(What is expected) The answer must be every line below that contains the string "Hydraulik".
[Dataset entries — start]
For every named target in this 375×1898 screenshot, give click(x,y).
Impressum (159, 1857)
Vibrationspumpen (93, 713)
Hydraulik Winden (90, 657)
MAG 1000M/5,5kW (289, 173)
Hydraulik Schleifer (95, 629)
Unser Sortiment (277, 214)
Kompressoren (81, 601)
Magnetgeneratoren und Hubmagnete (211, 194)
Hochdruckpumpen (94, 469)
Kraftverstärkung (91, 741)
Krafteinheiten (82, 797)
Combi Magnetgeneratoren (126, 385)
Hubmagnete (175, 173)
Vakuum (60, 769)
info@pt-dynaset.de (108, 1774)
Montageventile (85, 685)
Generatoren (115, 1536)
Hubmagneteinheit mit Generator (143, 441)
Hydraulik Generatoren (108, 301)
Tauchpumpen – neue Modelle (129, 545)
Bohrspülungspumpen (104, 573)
[Dataset entries — finish]
(Answer area)
Hydraulik Winden (90, 657)
Hydraulik Schleifer (95, 629)
Hydraulik Generatoren (108, 301)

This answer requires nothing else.